跳到主要内容

Configuring Cheerio

In this guide, we'll cover how to configure Cheerio to work with different types of documents, and how to use and configure the different parsers that ship with the library.

Parsing HTML with parse5

By default, Cheerio uses the parse5 parser for HTML documents. parse5 is an excellent project that rigorously conforms to the HTML standard. However, if you need to modify parsing options for HTML input, you may pass an extra object to .load():

const cheerio = require('cheerio');
const $ = cheerio.load('<noscript><h1>Nested Tag!</h1></noscript>', {
scriptingEnabled: false,
});

For example, if you want the contents of <noscript> tags to be parsed as HTML, you can set the scriptingEnabled option to false.

For a full list of options and their effects, have a look at the API documentation.

Fragment Mode

By default, parse5 treats documents it receives as full HTML documents and will structure content in an <html> document element with nested <head> and <body> tags.

const $ = cheerio.load('<li>Apple</li><li>Banana</li>');

$.html(); // => '<html><head></head><body><li>Apple</li><li>Banana</li></body></html>'

parse5 also supports a "fragment mode" that allows you to parse HTML fragments, rather than complete documents. To use this mode, pass a boolean indicating whether you are parsing a full document to the .load() method:

// Note that we are passing `false`, as we are not parsing a full document.
const $ = cheerio.load('<li>Apple</li><li>Banana</li>', {}, false);

$.html(); // => '<li>Apple</li><li>Banana</li>'

This will parse the HTML fragment as a standalone document, rather than treating it as a part of a larger document.

Parsing XML with htmlparser2

By default, Cheerio uses htmlparser2 for XML documents. htmlparser2 is a fast and memory-efficient parser that can handle both HTML and XML. To parse XML, pass the xml option to .load():

const $ = cheerio.load('<ul id="fruits">...</ul>', {
xml: true,
});

If you need to customize the parsing options for XML input, you may pass an object as the xml option to .load(), with the options you want to change:

const $ = cheerio.load('<ul id="fruits">...</ul>', {
xml: {
withStartIndices: true,
},
});

When xml is set, the default options are:

{
xmlMode: true, // Enable htmlparser2's XML mode.
decodeEntities: true, // Decode HTML entities.
withStartIndices: false, // Add a `startIndex` property to nodes.
withEndIndices: false, // Add an `endIndex` property to nodes.
}

The options in the xml object are taken directly from htmlparser2, therefore any options that can be used in htmlparser2 are valid in cheerio as well.

For a full list of options and their effects, see the API documentation.
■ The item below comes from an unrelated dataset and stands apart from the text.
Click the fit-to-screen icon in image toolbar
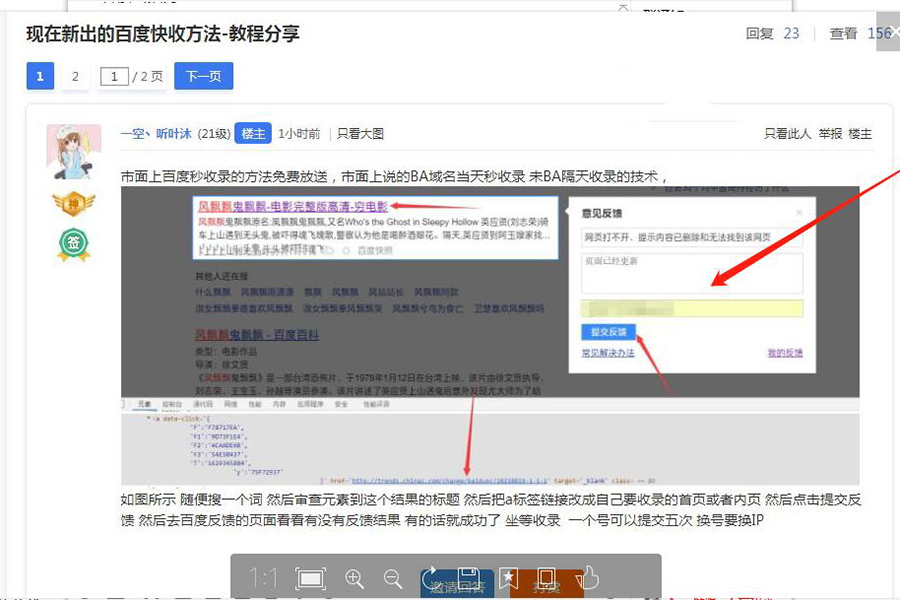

Using htmlparser2 for HTML

Some users may wish to parse markup with the htmlparser2 library, and traverse and manipulate the resulting structure with Cheerio. This may be the case for those upgrading from pre-1.0 releases of Cheerio (which relied on htmlparser2), for those dealing with invalid markup (because htmlparser2 is more forgiving1), or for those operating in performance-critical situations (because htmlparser2 is often faster and the resulting DOM consumes less memory).

To support these cases, you can simply disable xmlMode inside of the xml option:

const $ = cheerio.load('<ul id="fruits">...</ul>', {
xml: {
// Disable `xmlMode` to parse HTML with htmlparser2.
xmlMode: false,
},
});

.load() also accepts a htmlparser2-compatible data structure as its first argument. Users may install htmlparser2, use it to parse input, and pass the result to .load():

import * as htmlparser2 from 'htmlparser2';
const dom = htmlparser2.parseDocument(document, options);

const $ = cheerio.load(dom);

The caveat of this method is that this will still use parse5's serializer, so the resulting output will be HTML, not XML, and not respect any of the supplied options. Disabling xmlMode, as shown above, is therefore the recommended approach.

提示

You can also use Cheerio's slim export, which always uses htmlparser2. This avoids loading parse5, which saves some bytes eg. in browser environments:

import * as cheerio from 'cheerio/slim';

Conclusion

In this guide, we explored how to configure Cheerio for parsing HTML and XML documents using parse5 and htmlparser2 respectively. We also discussed how to modify parsing options and use htmlparser2 directly.

Footnotes

  1. Note that "more forgiving" means htmlparser2 has error-correcting mechanisms that aren't always a match for the standards observed by web browsers. This behavior may be useful when parsing non-HTML content.